Juan Esteban Aristizábal Vázquez, better known in the music world as Juanes, is a Colombian singer and songwriter. He has been releasing solo albums every three or four years since Fíjate Bien (Take a Good Look) in the year 2000. In 2005, he released the single “La Camisa Negra” (The Black Shirt), which quickly became popular around the world. This song was at one point number 89 on Billboard’s Hot 100, a rare achievement for a song with non-English lyrics.
After proving himself with the success of “La Camisa Negra,” Juanes continues to release popular albums nearly a decade later. Just last year, he released his sixth studio album, Loco de Amor (Crazy in Love). This album consists of eleven songs, each with Spanish lyrics written entirely or in part by Juanes himself. Most are firmly planted in the Latin Pop genre, although, despite his acoustic guitar, others could easily be classified as rock.
True to its name, Juanes’ new album contains songs about relationships and love. Of course, this really does not limit the tone of his songs, as he includes one for every part of a dramatized relationship instead of the sought after, unrealistic story of falling in love and living happily ever after. The title song, “Loco de Amor,” is about the unnoticed stalker in love. “La Luz” (The Light) is about two people meeting at a wild party and presumably never encountering each other again. “La Verdad” (The Truth), which conveniently is right after “La Luz” on the album listing, is about trying to forget a relationship that was not worth it or that ended badly.

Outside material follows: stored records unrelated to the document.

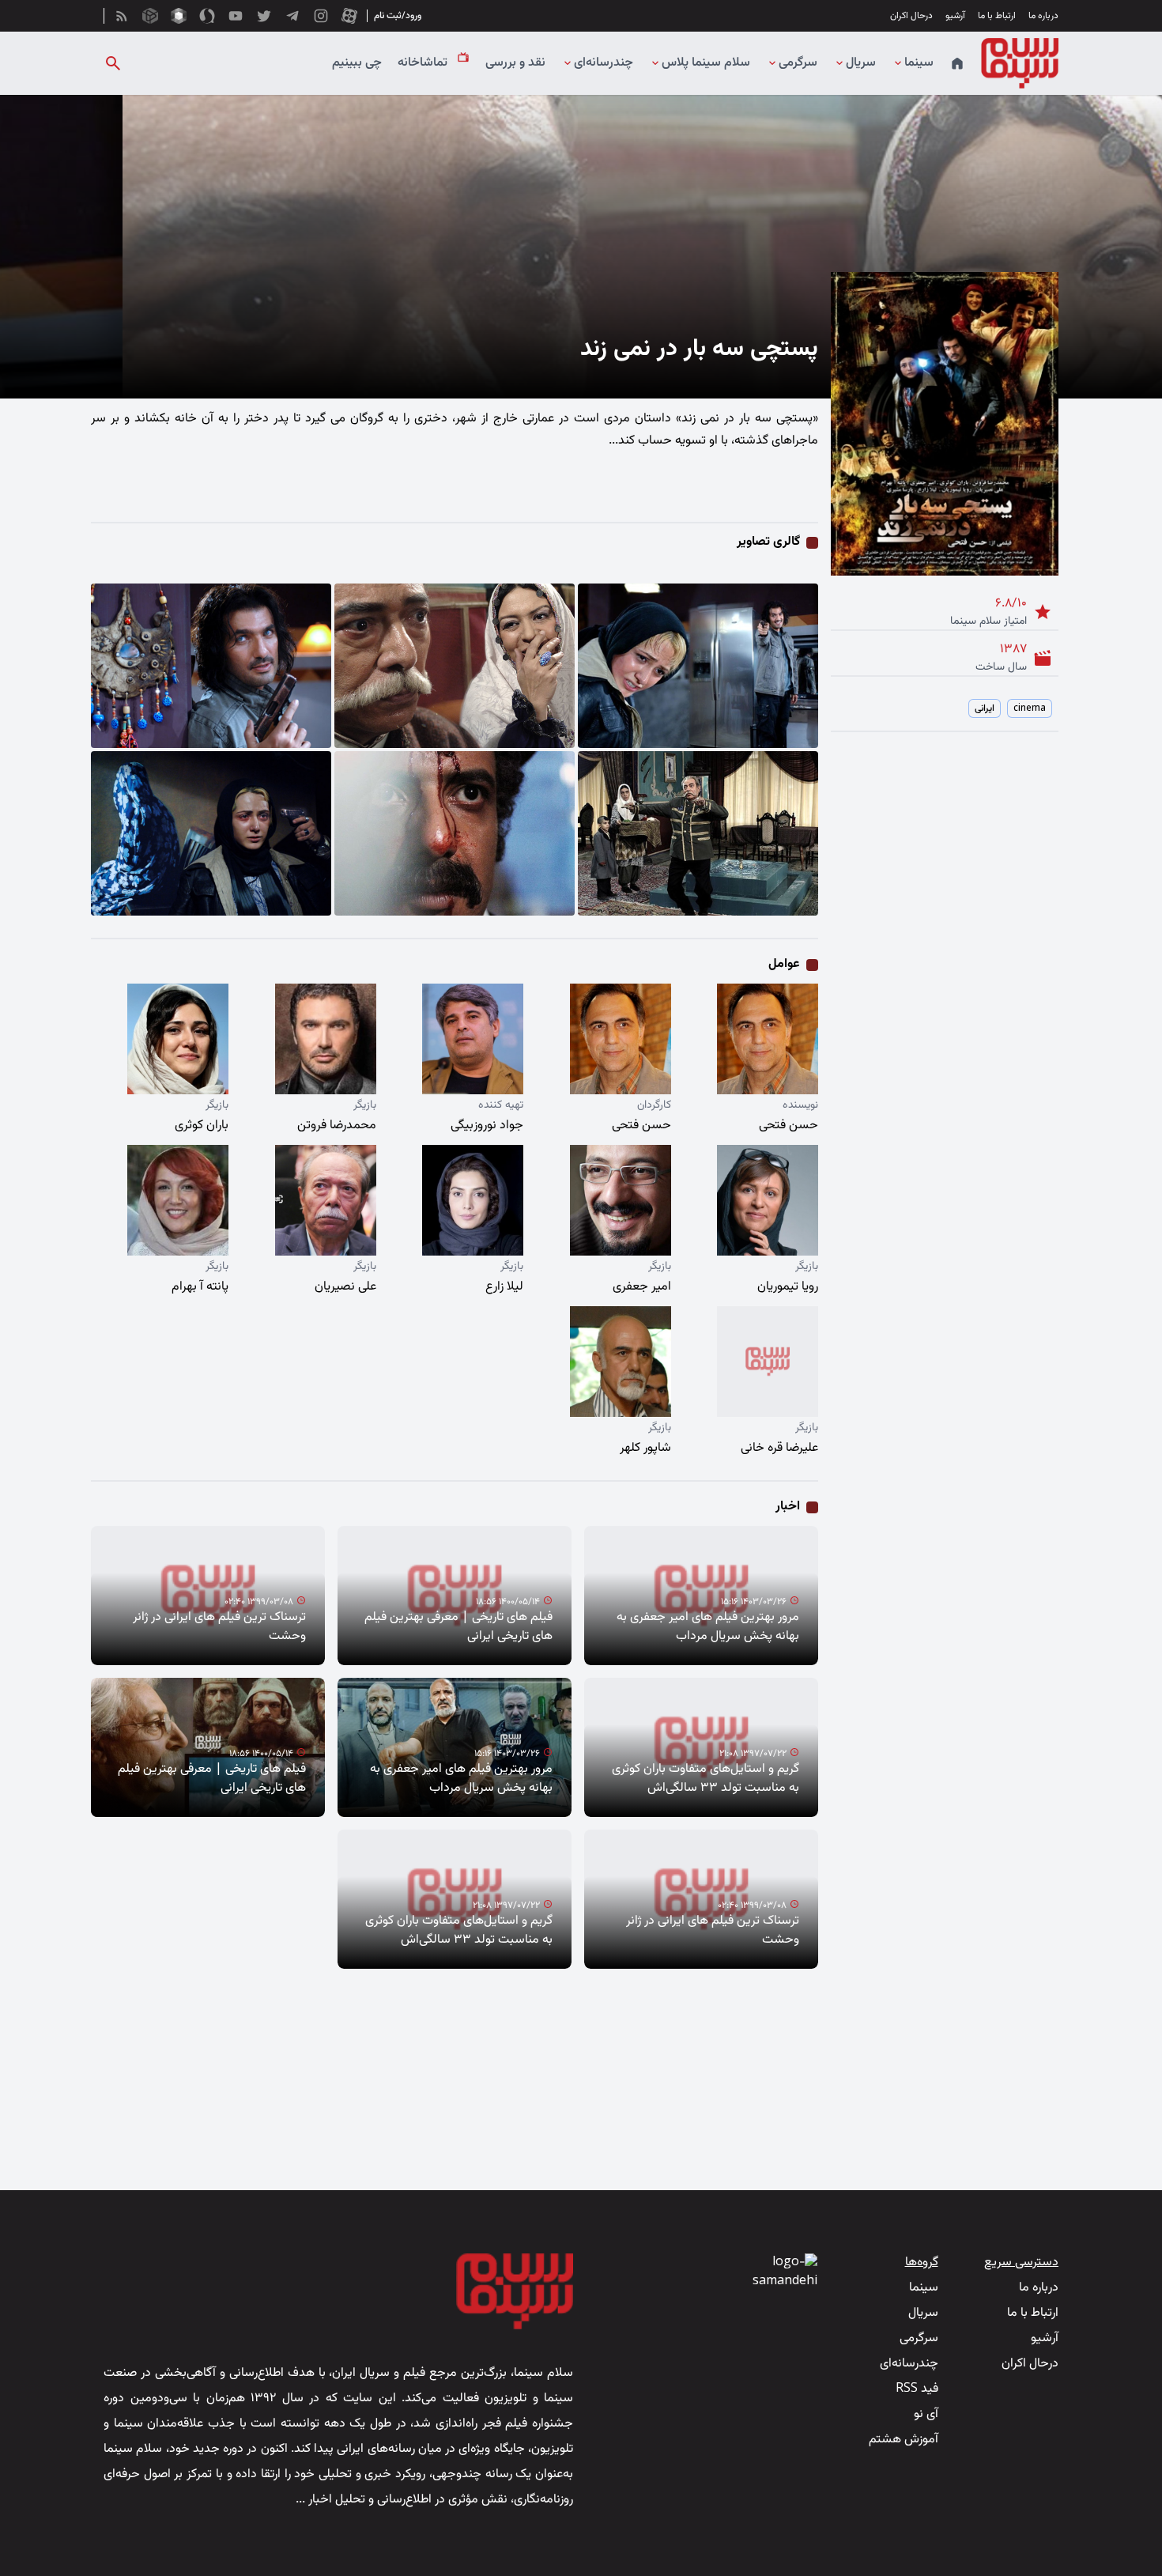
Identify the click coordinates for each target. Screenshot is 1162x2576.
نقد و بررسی (515, 63)
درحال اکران (911, 16)
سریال (861, 63)
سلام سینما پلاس (706, 63)
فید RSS (917, 2389)
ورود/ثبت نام (397, 15)
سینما (919, 63)
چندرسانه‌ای (603, 63)
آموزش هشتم (903, 2439)
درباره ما (1043, 16)
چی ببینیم (357, 63)
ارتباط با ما (997, 16)
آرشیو (955, 16)
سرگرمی (798, 63)
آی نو (926, 2414)
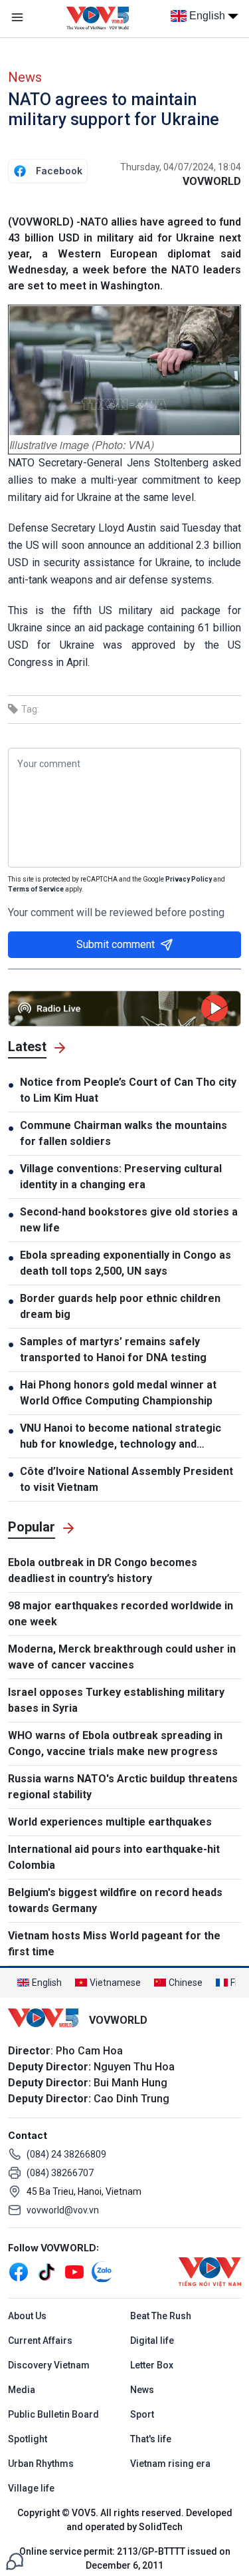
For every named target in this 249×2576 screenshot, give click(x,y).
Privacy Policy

Another of Loco de Amor’s songs worth mentioning would be “Mil Pedazos” (Thousand Pieces). It is a nice example of when love goes wrong. “Mil Pedazos” includes the decidedly dark (transalted) phrases “My body explodes into a thousand pieces” and “I cut my soul into a thousand pieces,” but instead of being depressing, this song is actually sort of uplifting because as he sings, Juanes sounds quite happy about the whole thing. If someone were to listen to it without knowing Spanish, he or she might mistake this for a song about kittens and sunny days at the park.
Of course, an artist would be hard pressed to release an album entirely about love without including the obligatory two stereotypical love songs, one professing undying love to someone, and the other too whiny for the lyrics to matter at all. Unfortunately, Juanes did not escape this baffling tradition, as “Laberinto” (Labyrinth) and “Una Flor” (A Flower) fit these descriptions with “Una Flor” being decidedly whinier and more pining than the other ten songs of Loco de Amor.
Even with these two throw away songs, Juanes’ new album was a popular release and has been nominated for the 2015 Lo Nuestro Award for Pop Album of the Year. In 2014, Loco de Amor was nominated for, and subsequently won the Latin Grammy Award for best Pop/Rock Album.
As far as future plans, Juanes has not announced a new album or upcoming tour yet, but if his release record is any indication, he will have another album in the next three or four years.